Neue Inhalationsmasken für mehr Kontrolle
Inzwischen hat das Gasgemisch aber eine Renaissance erlebt. Neu entwickelte Atemmasken und Mundstücke lassen das Gas nur dann ausströmen, wenn der Patient aktiv einatmet. Das Analgetikum ist damit für Kinder ab vier Jahren geeignet, sobald sie Belehrungen verstehen und darauf reagieren können. Sie können die Behandlung stoppen, sobald sie ihnen unangenehm wird. Die Masken verringern auch die Belastung der Schwestern mit ausströmendem Lachgas. Mobile Absaugsysteme fangen im ambulanten Bereich das ausgeatmete Gas ein und spalten N2O mittels Katalysatortechnik in seine ungefährlichen Bestandteile.

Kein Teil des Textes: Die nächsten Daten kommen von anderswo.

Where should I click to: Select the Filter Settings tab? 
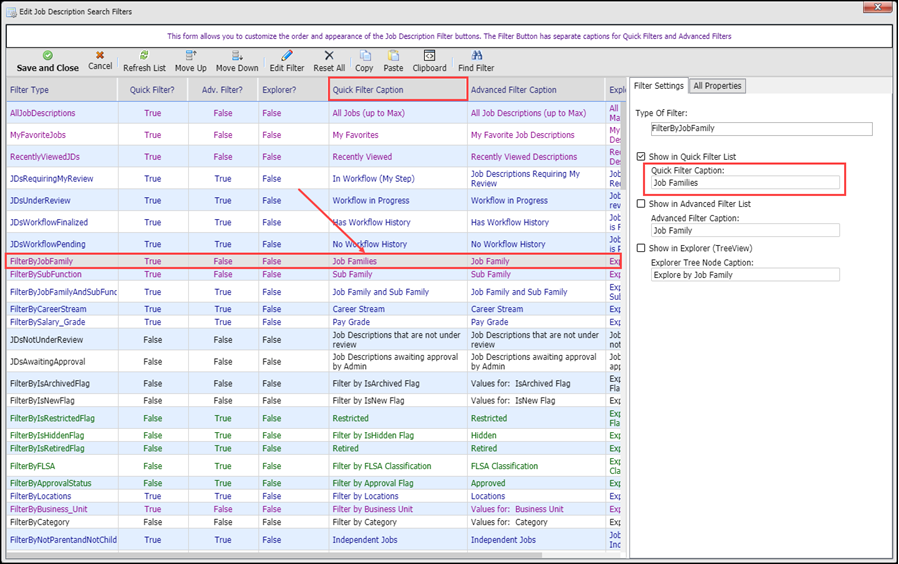[x=659, y=86]
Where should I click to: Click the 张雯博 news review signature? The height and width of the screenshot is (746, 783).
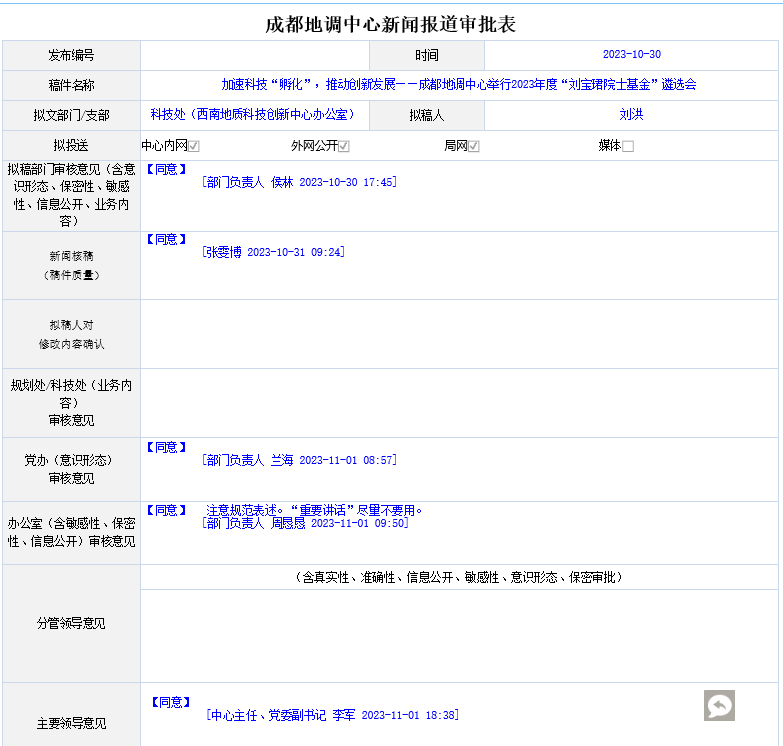tap(273, 253)
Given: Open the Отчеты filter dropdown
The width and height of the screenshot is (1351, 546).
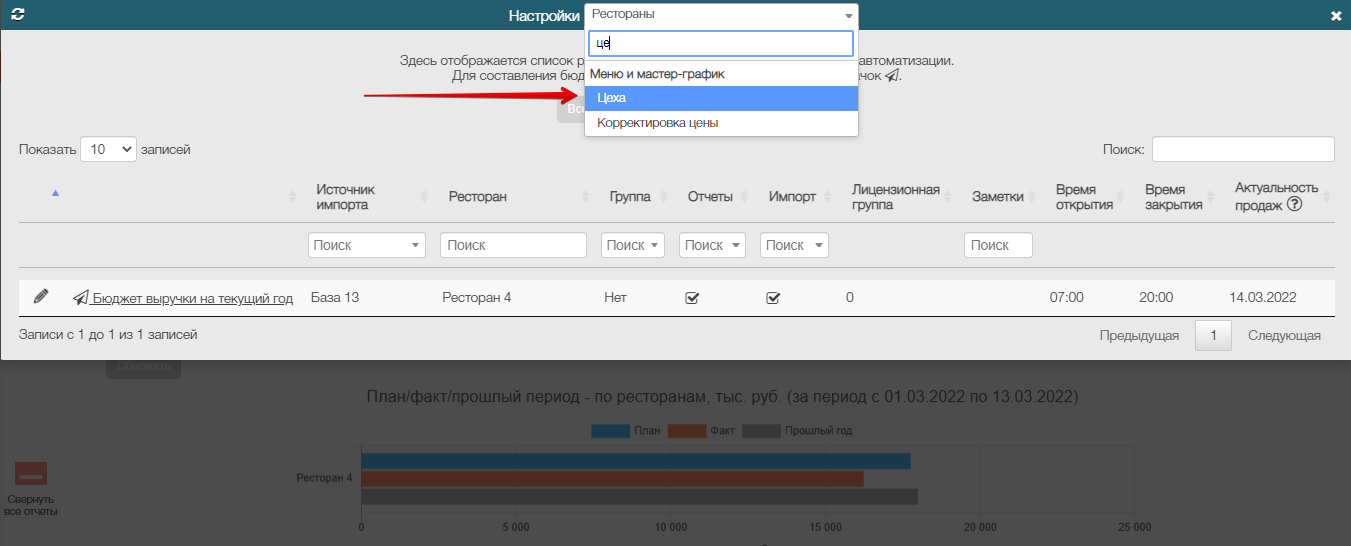Looking at the screenshot, I should 712,245.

Wichtigster Vorteil der neuen Methode zur Schmerzbehandlung ist die schnelle Wirkung. Nach sechs bis acht Atemzügen gelangt das Gas über die Lunge ins Gehirn. Dort sorgt es für Entspannung und Schläfrigkeit, lässt aber das Kind nicht einschlafen. "Der genaue Wirkmechanismus ist noch nicht vollständig bekannt, aber wahrscheinlich wirkt das Gas an den Opioid-Rezeptoren.", meint Emily Harrop vom Great Ormond Street-Kinderkrankenhaus in London. Denn dort wirkt auch Naloxon als partieller Antagonist.

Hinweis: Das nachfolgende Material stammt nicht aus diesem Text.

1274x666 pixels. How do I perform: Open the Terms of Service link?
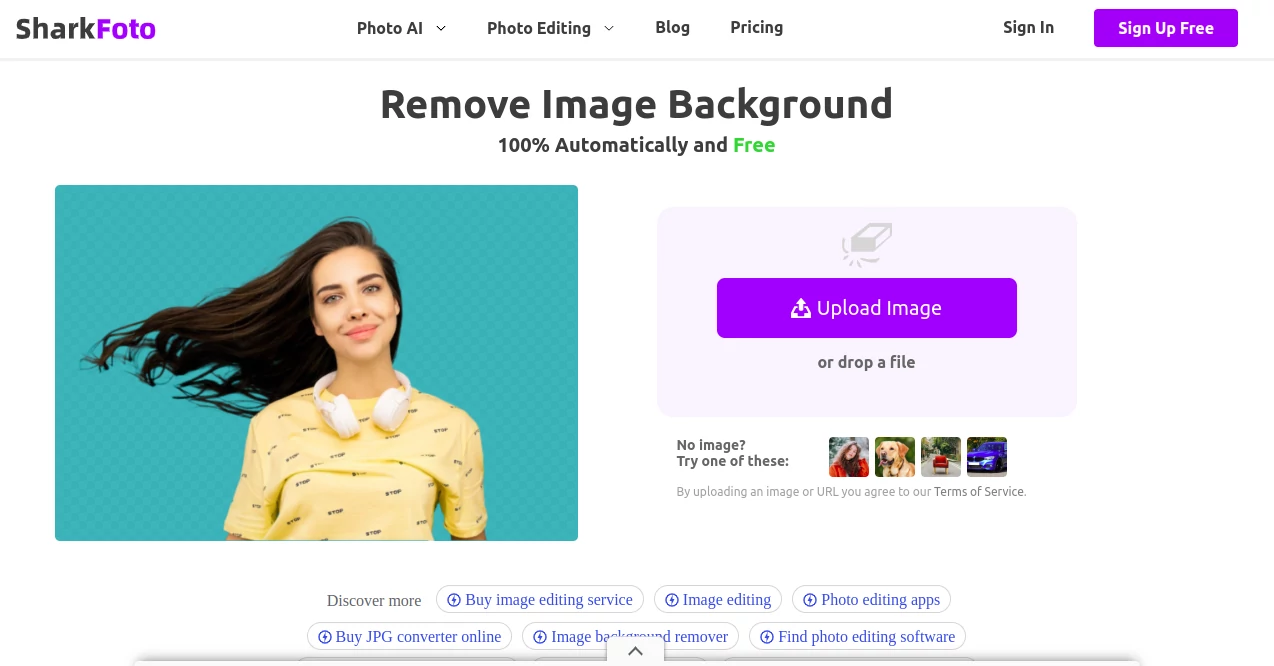(x=978, y=491)
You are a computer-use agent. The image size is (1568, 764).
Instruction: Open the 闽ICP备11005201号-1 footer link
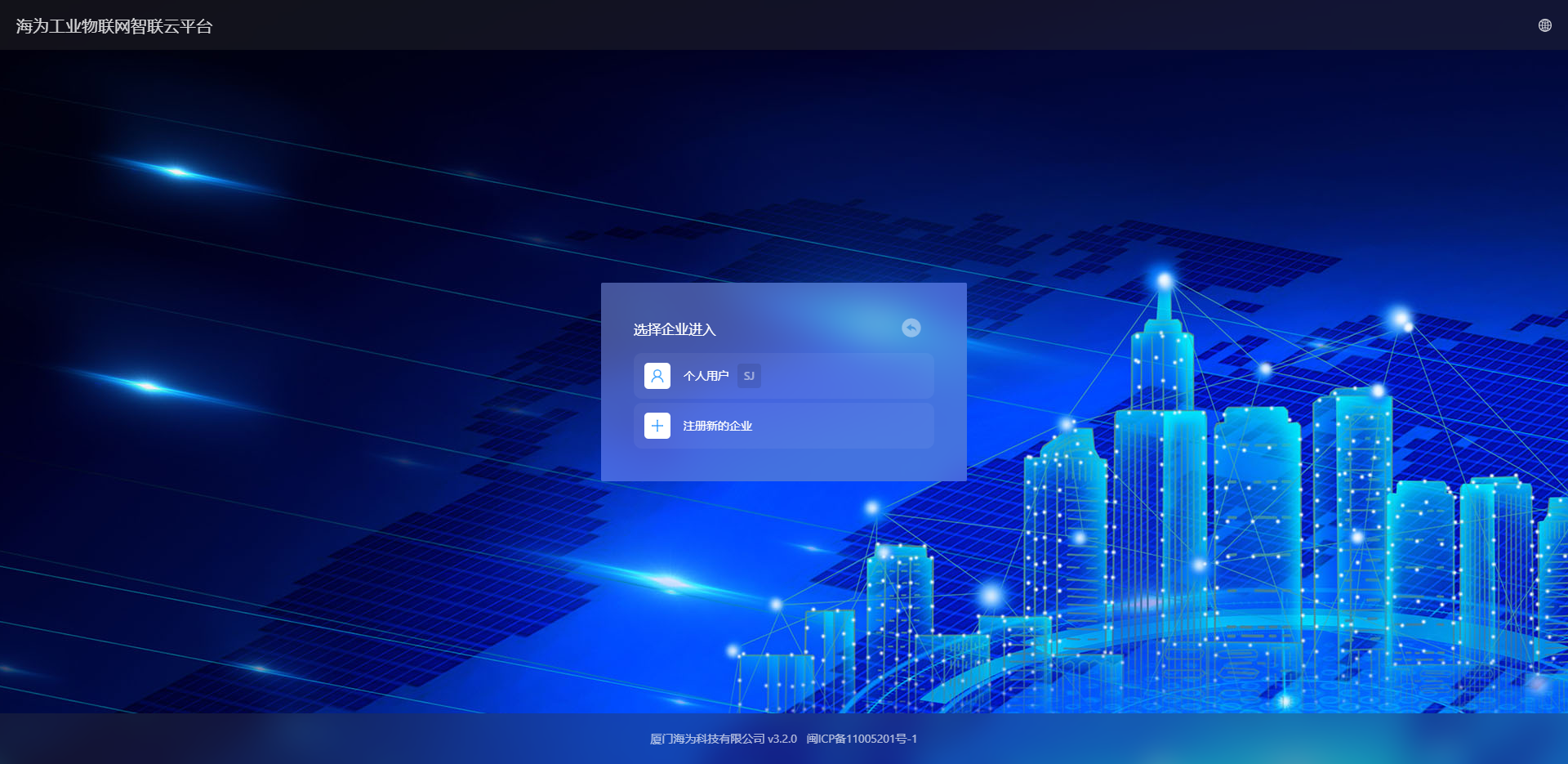coord(862,739)
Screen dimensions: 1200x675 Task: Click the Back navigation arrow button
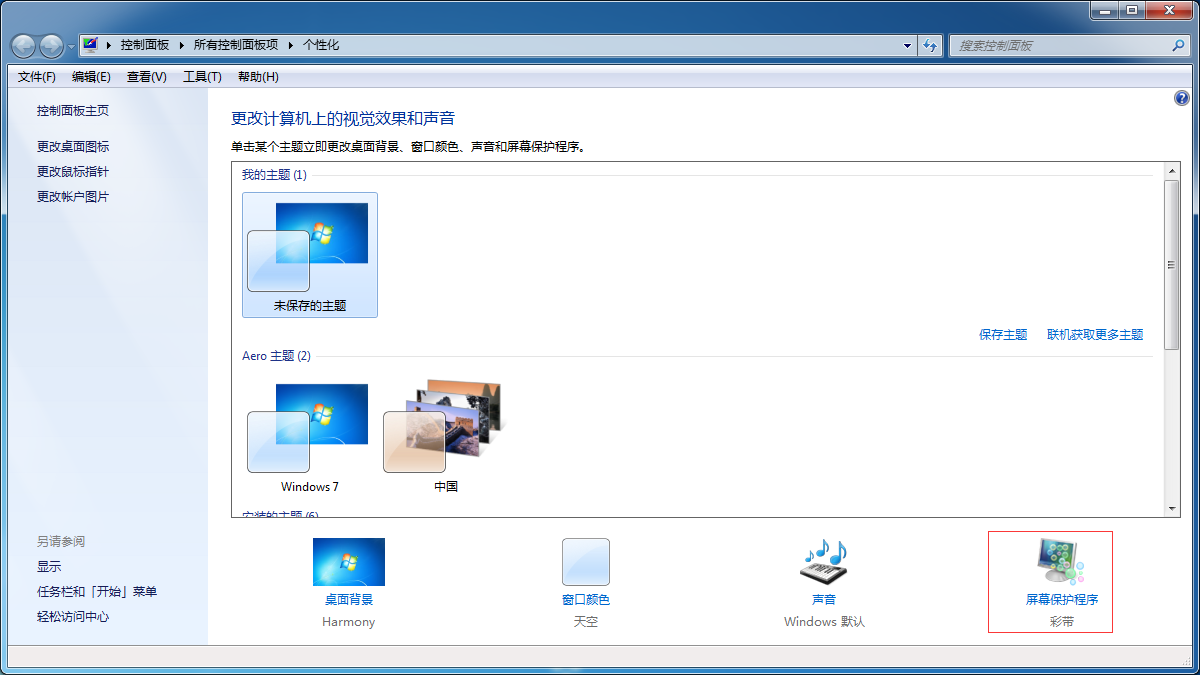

Mehrere Studien haben den Wert einer solchen Alternative zu klassischen Schmerzmitteln bestätigt. Eine französische multizentrische Untersuchung mit über 1000 Kindern fand im Jahr 2000 eine durchwegs gute Wirkung, die nur in wenigen Fällen versagte. Die Ärzte konnten damit Lumbalpunktionen, Knochenmarkaspirationen, Frakturen oder endoskopische Untersuchungen weitgehend schmerzfrei durchführen. Auch Untersuchungen in London bestätigten bei 81 Prozent der Kinder eine "exzellente" Analgesie bei Kindern zwischen vier und fünfzehn.
Kein Allzweckmittel
Wiebke Simmerling vom Schwabinger Krankenhaus in München rät bei stärkeren Schmerzbelastungen allerdings zu zusätzlichen Analgetika. Und Colette Bourgeois und Henri Kuchler von der Klinik im Schweizer Sion weisen in Ihrem Beitrag in "Pediatrica" auch auf die Kontraindikationen wie Gesichtsverletzungen, Schädeltraumata oder etwa einen Pneumothorax hin. Bei mehr als 15minütiger Inhalation kommt es dann zunehmend zu Nebenwirkungen wie Euphorie oder Träumen.
Wer selber kontrollieren kann, wie stark er seine Schmerzen ausschaltet, begegnet dem Arzt meist auch bei anderen Eingriffen mit mehr Verständnis. Vielleicht trägt der Indianer, der keinen Schmerz kennt, in Zukunft immer öfter eine Maske.